On va se dire la vérité : on vit dans une époque qui « fabrique » de la peur en série. Peur de l’avenir, peur de ne pas être à la hauteur, peur pour la santé de nos proches, peur de manquer de thunes… On a l’impression que si on n’est pas inquiet, c’est qu’on n’a pas bien compris la situation.

Et là-dedans, on entend la phrase de Jésus qui revient comme un refrain : « N’ayez pas peur ». C’est l’expression la plus répétée dans la Bible. Mais attention, ce n’est pas une injonction magique, c’est une stratégie de survie.
1. Le « N’ayez pas peur », ce n’est pas du déni
Quand Jésus dit ça aux disciples dans la barque, le vent souffle vraiment et ils sont vraiment en train de prendre la flotte. Il ne leur dit pas : « Mais non, il fait beau, vous hallucinez ! ».
Chrétiennement, ne pas avoir peur, ce n’est pas nier les problèmes. C’est décider que le problème ne sera pas le patron. La peur est une excellente alarme, mais c’est un détestable conducteur. Si c’est elle qui tient le volant de ta vie, tu vas finir dans le décor ou tu resteras garé au stand.
2. La peur, c’est l’oubli
Tu as remarqué ? Quand on a peur, on oublie tout le reste. Les disciples sur la mer avaient oublié le miracle des pains du matin même. La peur nous rend amnésiques. On oublie que Dieu nous a déjà sortis de galères pires que celle-ci. On oublie qu’on a des ressources en nous. On oublie qu’on est aimés.

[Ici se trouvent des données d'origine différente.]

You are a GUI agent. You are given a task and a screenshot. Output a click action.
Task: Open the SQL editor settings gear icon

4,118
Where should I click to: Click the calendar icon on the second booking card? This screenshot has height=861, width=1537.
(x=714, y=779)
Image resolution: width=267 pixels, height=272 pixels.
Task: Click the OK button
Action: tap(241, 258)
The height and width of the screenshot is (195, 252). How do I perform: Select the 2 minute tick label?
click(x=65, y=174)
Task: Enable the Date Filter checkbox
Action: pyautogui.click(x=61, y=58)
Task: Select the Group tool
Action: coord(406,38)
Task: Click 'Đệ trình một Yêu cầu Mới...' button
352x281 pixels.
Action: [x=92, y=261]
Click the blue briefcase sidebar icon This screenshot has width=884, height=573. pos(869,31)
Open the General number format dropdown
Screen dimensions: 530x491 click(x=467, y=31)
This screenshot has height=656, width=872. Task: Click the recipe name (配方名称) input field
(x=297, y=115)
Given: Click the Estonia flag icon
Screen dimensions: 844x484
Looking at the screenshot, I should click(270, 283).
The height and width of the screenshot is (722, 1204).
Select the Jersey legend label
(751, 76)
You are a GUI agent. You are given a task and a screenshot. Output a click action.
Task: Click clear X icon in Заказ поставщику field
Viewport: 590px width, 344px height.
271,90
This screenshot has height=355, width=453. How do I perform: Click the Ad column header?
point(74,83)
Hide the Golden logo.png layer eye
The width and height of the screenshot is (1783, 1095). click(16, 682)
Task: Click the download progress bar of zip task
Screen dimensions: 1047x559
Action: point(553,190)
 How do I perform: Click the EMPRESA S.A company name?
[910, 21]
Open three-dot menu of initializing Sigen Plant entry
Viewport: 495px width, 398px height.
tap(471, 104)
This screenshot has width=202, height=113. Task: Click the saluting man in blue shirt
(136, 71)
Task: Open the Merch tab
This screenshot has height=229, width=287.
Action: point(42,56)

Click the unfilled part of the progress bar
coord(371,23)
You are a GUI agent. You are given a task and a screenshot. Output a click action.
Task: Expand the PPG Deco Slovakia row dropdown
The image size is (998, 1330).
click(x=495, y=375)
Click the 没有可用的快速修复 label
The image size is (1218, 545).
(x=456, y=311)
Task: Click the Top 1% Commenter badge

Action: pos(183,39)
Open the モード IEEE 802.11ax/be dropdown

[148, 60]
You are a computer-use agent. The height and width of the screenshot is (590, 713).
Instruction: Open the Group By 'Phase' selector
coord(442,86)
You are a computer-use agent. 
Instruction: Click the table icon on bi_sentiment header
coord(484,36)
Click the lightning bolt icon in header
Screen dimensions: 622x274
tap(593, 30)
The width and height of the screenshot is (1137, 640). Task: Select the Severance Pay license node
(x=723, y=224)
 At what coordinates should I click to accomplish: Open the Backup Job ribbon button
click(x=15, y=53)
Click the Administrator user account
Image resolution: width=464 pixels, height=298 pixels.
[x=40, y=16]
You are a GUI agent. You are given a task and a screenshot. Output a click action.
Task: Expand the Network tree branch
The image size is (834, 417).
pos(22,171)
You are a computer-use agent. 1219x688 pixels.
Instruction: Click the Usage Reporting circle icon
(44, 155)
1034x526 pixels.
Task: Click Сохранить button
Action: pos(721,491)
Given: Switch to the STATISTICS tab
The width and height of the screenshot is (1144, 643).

Dans nos vies : Le « N’ayez pas peur » de Jésus, c’est un bouton « Refresh ». C’est comme s’il te disait : « Hé, regarde-moi. On a déjà fait tout ce chemin ensemble. Pourquoi tu penses que je vais te lâcher maintenant ? »
3. C’est Moi (Le remède à l’angoisse)
Le remède contre la peur, ce n’est pas d’avoir plus de contrôle sur les événements (parce qu’on ne contrôle rien, soyons lucides). Le remède, c’est une Présence. Jésus ne dit pas : « N’ayez pas peur, j’ai un plan logistique en 12 étapes ». Il dit : « N’ayez pas peur, C’est moi ».
La foi, c’est passer de « Qu’est-ce qui va m’arriver ? » à « Avec qui je vais le traverser ? ». Ça change tout. Le vent souffle toujours, mais tu n’es plus seul à tenir les rames.
4. Le courage, c’est la peur qui a fait sa prière
Être chrétien, ce n’est pas être un robot sans émotions. On a le droit d’avoir les jetons. Le courage chrétien, c’est d’avancer avec sa peur, mais en la mettant dans les mains de Dieu. C’est dire : « Seigneur, j’ai les pétoches, mais je sais que tu es dans la barque. On y va quand même. »
Une petite mise en pratique pour ta journée :
Dès qu’une pensée angoissante arrive (le fameux « Et si… »), essaie de la court-circuiter tout de suite. Au lieu de dire : « Et si je n’y arrive pas ? », essaie de dire : « Seigneur, « C’est Toi », alors j’y vais ».
C’est un muscle qui se travaille. Plus on fait confiance sur les petites vagues, plus on est solide quand la tempête arrive.